This was prompted by unexpectedly finding that in Python 2.7.4, the fragment: a2...

barrkel · on Sept 5, 2018

You're so far away from the hardware when you're in an interpreted environment, reasoning about performance is fraught with danger. Happy paths could be an order of magnitude faster than very similar but just different enough code.

Usually, in an interpreted environment, I reason about other things: number of database calls, HTTP fetches, that kind of thing. If I need CPU performance, I'll fire up something faster.

Finding the meatiest primitive that does the job in one go is often best - batching, where the batch operation is implemented in native code - but not always, you're at the mercy of the implementer.

snovv_crash · on Sept 5, 2018

If you have performance bottlenecks, Python is the wrong language. The only place where this kind of investigation makes sense is if you're a Python VM dev.

ColinWright · on Sept 5, 2018

> The only place where this kind of investigation makes sense is if you're a Python VM dev.

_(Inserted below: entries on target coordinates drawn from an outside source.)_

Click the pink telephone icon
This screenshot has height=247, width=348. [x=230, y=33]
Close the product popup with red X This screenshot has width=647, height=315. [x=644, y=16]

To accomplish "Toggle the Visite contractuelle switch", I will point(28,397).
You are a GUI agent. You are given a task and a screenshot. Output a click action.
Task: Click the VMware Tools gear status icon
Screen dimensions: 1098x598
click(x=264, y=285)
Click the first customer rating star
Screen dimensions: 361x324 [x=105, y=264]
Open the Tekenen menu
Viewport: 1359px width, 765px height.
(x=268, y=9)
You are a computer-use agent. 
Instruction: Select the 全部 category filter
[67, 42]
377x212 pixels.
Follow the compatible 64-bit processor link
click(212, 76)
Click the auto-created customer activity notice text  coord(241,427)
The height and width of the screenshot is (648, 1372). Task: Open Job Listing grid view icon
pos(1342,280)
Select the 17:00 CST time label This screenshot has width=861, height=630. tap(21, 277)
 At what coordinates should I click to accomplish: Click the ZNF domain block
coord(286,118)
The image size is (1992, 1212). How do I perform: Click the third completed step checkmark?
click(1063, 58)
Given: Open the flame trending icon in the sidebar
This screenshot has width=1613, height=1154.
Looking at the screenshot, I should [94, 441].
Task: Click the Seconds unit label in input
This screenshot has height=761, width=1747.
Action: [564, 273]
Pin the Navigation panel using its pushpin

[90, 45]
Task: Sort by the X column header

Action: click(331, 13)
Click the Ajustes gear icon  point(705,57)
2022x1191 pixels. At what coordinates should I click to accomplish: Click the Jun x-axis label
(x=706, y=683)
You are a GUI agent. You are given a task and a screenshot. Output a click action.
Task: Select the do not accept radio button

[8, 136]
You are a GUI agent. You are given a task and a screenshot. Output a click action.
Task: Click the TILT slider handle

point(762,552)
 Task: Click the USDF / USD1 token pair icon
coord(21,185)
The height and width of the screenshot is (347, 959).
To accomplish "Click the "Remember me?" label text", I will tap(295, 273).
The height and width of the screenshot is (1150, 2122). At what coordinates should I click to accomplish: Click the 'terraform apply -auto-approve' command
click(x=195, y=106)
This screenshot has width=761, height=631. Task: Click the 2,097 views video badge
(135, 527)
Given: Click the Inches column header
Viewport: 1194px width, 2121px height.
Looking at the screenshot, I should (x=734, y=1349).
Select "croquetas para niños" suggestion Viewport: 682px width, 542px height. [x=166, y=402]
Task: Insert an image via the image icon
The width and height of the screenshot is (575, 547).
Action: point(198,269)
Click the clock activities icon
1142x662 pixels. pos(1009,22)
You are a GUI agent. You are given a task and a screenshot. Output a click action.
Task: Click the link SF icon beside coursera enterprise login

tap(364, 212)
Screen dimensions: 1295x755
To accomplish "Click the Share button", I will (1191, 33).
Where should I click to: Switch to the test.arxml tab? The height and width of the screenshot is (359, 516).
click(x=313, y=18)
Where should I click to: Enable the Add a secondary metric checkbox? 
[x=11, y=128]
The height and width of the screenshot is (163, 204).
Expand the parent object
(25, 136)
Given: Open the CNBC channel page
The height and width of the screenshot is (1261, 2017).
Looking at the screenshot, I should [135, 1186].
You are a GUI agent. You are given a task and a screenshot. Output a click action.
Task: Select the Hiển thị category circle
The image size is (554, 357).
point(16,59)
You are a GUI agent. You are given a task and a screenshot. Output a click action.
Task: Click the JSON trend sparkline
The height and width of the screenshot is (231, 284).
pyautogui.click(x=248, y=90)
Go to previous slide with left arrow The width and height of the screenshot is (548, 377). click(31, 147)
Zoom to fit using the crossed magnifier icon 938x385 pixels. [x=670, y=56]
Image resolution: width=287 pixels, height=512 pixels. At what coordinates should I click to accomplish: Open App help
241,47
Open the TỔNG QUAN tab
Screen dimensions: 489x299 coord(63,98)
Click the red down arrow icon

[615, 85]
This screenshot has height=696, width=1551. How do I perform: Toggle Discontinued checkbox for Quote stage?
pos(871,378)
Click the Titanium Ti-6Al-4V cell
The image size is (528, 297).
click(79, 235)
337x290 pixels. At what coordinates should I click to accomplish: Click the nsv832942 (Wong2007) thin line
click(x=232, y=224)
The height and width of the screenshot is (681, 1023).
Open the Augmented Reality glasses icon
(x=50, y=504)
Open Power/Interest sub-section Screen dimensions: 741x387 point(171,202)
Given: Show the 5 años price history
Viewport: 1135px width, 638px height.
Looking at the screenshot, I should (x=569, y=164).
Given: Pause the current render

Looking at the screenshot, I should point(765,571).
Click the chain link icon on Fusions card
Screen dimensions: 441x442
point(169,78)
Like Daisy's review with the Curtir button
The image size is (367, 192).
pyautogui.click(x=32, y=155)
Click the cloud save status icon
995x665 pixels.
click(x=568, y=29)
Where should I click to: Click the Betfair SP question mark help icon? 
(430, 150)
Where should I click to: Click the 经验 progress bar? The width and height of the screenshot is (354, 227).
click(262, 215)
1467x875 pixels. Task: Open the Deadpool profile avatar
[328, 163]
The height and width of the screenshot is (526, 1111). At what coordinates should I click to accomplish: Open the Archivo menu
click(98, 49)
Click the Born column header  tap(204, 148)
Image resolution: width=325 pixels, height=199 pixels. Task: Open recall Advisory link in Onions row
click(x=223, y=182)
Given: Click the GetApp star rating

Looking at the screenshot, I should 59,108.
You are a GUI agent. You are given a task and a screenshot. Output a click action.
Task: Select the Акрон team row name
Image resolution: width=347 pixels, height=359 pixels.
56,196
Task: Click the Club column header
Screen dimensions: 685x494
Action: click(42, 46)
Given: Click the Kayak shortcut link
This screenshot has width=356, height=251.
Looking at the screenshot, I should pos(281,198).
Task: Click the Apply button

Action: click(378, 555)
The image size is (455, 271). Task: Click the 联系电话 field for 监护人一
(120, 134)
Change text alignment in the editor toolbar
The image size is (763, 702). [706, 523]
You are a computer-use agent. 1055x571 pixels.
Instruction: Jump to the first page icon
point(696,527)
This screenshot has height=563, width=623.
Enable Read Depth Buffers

You are mistaken - this investigation does make sense in my context.

snovv_crash · on Sept 7, 2018

If you're having Python bottlenecks, it is the wrong language. First try Pypy, and if that doesn't/can't work switch to Julia/Go/R/C++ as your domain requires.

ColinWright · on Sept 8, 2018

You are right when you say:

> If you're having Python bottlenecks, it is the wrong language.

But you are missing the point. The object of the underlying exercise was not to try to make this specific instance of the algorithm run fast, Python was not the bottleneck. The activity was exploring the effects of algorithmic changes and investigating the Big-O performance of the different variants and changes. As a part of that the underlying code was being reworked and modified to allow the larger algorithmic changes to be made, and this was one of those changes. It says so in the post:

> Then I made a small change to the code layout ready for another shot at an optimisation.

As always I ran the timing tests (in addition to the functional tests) to make sure nothing substantial had changed, and there was an anomaly which attracted my attention and piqued my curiosity. Hence the write up.

And I believe you are wrong when you say that this sort of thing is, or should be, only of interest to Python VM Devs. I think that curiosity about this sort of thing is, or should be, important to everyone. Perhaps you will then decide you don't have time to pursue it, or that your time is better spent elsewhere, and that's fair enough, but curiosity and a desire to learn has been a pervasive theme among the best devs I've ever worked with.

So again, you are wrong, this investigation does make sense in my context. Your mistake is in assuming the post is about a Python bottleneck. As I say, you've missed the point.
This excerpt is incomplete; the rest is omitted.